Strategy	Description
Write-through	Data is written to both the cache and the backing store simultaneously.
Write-back	Data is written to cache first and updated in the main storage later.
Read-through	Application reads from cache; if missing, fetches from main source and updates cache.
Write-around	Data is written only to storage, avoiding cache pollution.

Replacement Policies

When the cache is full, the system needs to decide which data to evict. Common policies include:

Policy	Description
LRU	Least Recently Used
LFU	Least Frequently Used
FIFO	First In, First Out
Random	Random item is removed
MRU	Most Recently Used (less common)

Cache Coherence

In multi-processor or multi-threaded systems, keeping multiple caches synchronized is essential. This is known as cache coherence.

Example scenario:

CPU 1 modifies variable X in its cache.
CPU 2 has a stale copy of X.
If coherence isn’t maintained, incorrect program behavior occurs.

Protocols like MESI (Modified, Exclusive, Shared, Invalid) help maintain coherence.

Distributed Caching

Used in large-scale systems where multiple servers need fast access to shared data.

Common Tools:

Redis: In-memory key-value store, highly popular.
Memcached: Lightweight distributed memory object caching system.
Hazelcast: Java-based distributed cache.
Ehcache: Java in-process cache.

Cache Invalidation

Keeping cache up-to-date is challenging. Strategies include:

Time-based: Cache expires after a set TTL (time to live).
Event-based: Cache is invalidated when the underlying data changes.
Manual: Application explicitly deletes cache entry.

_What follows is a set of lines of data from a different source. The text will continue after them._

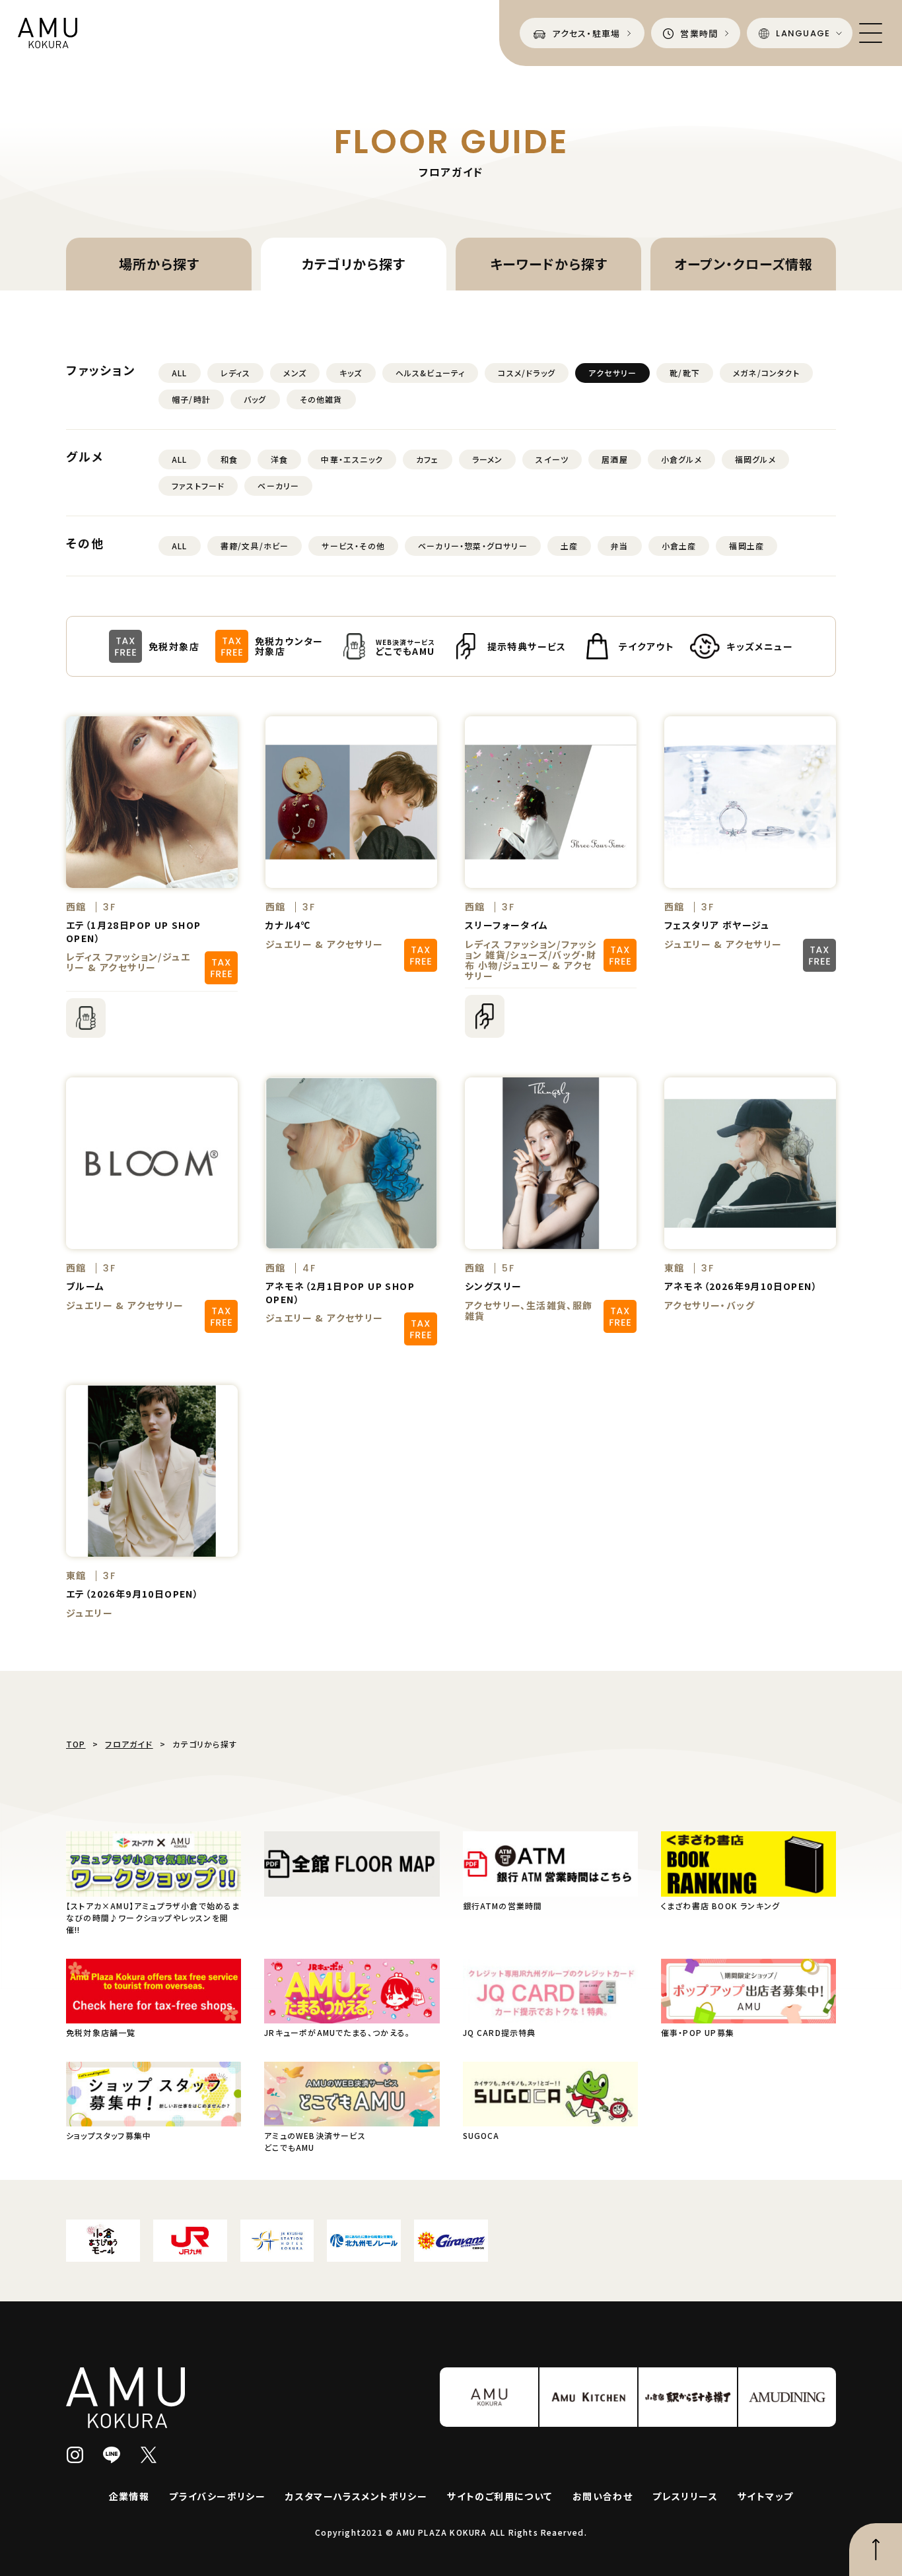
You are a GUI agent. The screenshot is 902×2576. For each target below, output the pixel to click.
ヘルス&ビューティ (431, 372)
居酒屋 (615, 459)
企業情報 (129, 2496)
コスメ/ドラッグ (526, 372)
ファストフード (198, 485)
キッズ (351, 372)
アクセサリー (612, 372)
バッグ (255, 399)
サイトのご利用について (499, 2496)
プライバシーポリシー (217, 2496)
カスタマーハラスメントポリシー (356, 2496)
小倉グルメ (681, 459)
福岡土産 (746, 545)
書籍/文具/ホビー (255, 545)
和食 (229, 459)
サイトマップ (765, 2496)
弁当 (619, 545)
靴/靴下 (685, 372)
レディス (236, 372)
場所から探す (159, 263)
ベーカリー (278, 485)
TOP (76, 1743)
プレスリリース (685, 2496)
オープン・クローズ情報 (743, 263)
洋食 (279, 459)
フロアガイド (129, 1743)
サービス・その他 (353, 545)
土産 (569, 545)
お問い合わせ (602, 2496)
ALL (180, 372)
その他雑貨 (321, 399)
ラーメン (487, 459)
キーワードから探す (548, 263)
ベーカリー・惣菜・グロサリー (473, 545)
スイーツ (552, 459)
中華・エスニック (352, 459)
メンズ (294, 372)
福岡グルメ (755, 459)
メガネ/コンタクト (766, 372)
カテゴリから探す (353, 263)
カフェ (427, 459)
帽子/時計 (191, 399)
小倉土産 (679, 545)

Cache invalidation is famously hard:

“There are only two hard things in Computer Science: cache invalidation, naming things, and off-by-one errors.” — Phil Karlton

Example: Web Page Caching (Python)

from functools import lru_cache

@lru_cache(maxsize=128)
def get_user_data(user_id):
    # Simulated slow function
    time.sleep(2)
    return db.query(user_id)

This decorates the function with a least-recently-used cache of 128 entries.

Performance Metrics

Metric	Description
Hit Rate	% of times data was found in the cache
Miss Rate	1 – Hit Rate
Eviction Count	How many entries have been removed
Latency	Time to serve from cache vs source
Throughput	How many requests served per second

Pros and Cons of Caching

✅ Pros

Reduces latency
Lowers backend load
Improves scalability
Enhances user experience

❌ Cons

Data staleness risk
Complexity in invalidation
Memory consumption
Risk of cache poisoning

Real-World Use Cases

Scenario	Cache Application
Web apps	Browser cache, CDN caching
E-commerce	Product listings, user sessions
Databases	Frequently accessed query results
APIs	Rate-limiting and throttling using cache
Operating Systems	File system caching, paging
Machine Learning	Caching preprocessed datasets

Advanced Concepts

1. Write Amplification

In storage systems, frequent writes to cache may lead to increased I/O on disks if not managed well.

2. Cache Stampede

Occurs when many clients simultaneously attempt to recompute a missing or expired cache item.

Mitigation Techniques:

Use mutex locks.
Introduce random TTLs.
Use stale-while-revalidate strategies.

3. Lazy vs Eager Caching

Lazy: Data cached only when requested.
Eager: Data prefetched into cache ahead of time.

Security Considerations

Cache Poisoning: Malicious data injected into cache.
Sensitive Data Leakage: Caching user-specific or confidential data without control.
Side-Channel Attacks: Exploiting cache behavior to infer sensitive information (e.g., Meltdown/Spectre).

Related Terms

Conclusion

Caching is a core performance optimization technique that powers everything from microprocessors to large-scale web applications. While simple in principle — store now, retrieve fast — caching introduces sophisticated design trade-offs around consistency, memory usage, and invalidation strategies. Whether it’s a browser serving a static image or a distributed Redis cluster powering real-time analytics, caching remains essential in designing responsive and efficient systems.